To deploy a computer vision classifier, for example, we want to scape each platform for videos and images, and also split every video into individual frames, since classifiers generally operate on single images. (There are classifiers that take video as input, but they are not as well-researched or robust as image-based classifiers.) We then want to apply the classifier across all images and frames that have been sampled, and predict the likelihood of a canister in the image. We then want to run optical character recognition on the images that have a confident prediction for canister, to see whether there is text visible. If there is text, then we want to compare it with phrases that are indicators of the canister’s manufacturer.

This workflow can be described more generally and become a process that is useful during OSINT investigations at large. We want to scrape media from platforms, leveraging existing search functionalities, and subsequently run one or more computational passes on the results. The computational passes tell us something about the media, which is useful either to a human researcher or as input to some other computational pass. Although in the Safariland investigation we are only looking to analyse visual data using computer vision classifiers, in other investigative contexts we are interested in analysing, for example, media audio to locate distinctive noises such as a gunshot, or analysing the media metadata from independent websites.

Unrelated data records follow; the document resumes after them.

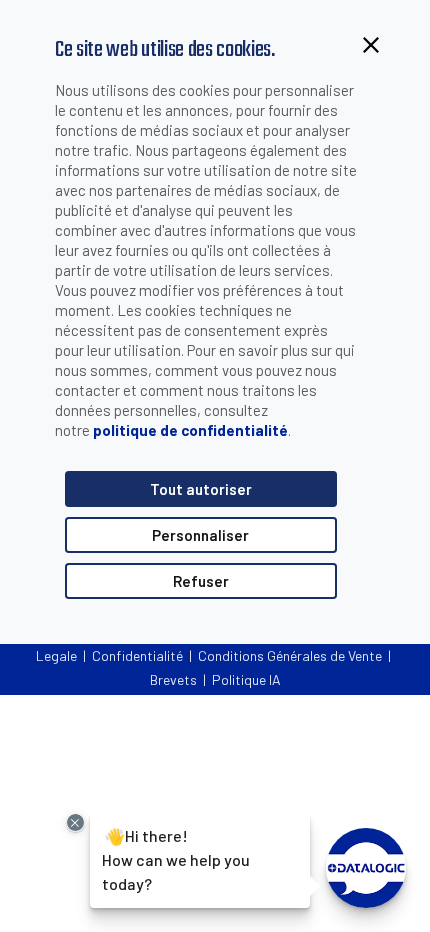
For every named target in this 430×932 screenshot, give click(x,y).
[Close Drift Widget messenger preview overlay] (75, 822)
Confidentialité (137, 655)
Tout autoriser (201, 489)
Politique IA (246, 679)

Therefore, we developed a command-line tool, mtriage, as a framework to scrape and analyse public domain media in the way described above. Mtriage is a framework that orchestrates two different kinds of components:

  • selectors, which search for and download media from various platforms..
  • analysers, which derive data from media that has been retrieved by a selector.

Mtriage is available under the DoNoHarm license on Github. Please note that it is currently (May 2019) in active development at Forensic Architecture. We are incorporating new selectors and analysers into the framework as we develop them for investigative contexts here. For more detail and instructions on how to use mtriage in your own research, visit the Github page. We welcome community pull requests and new contributors.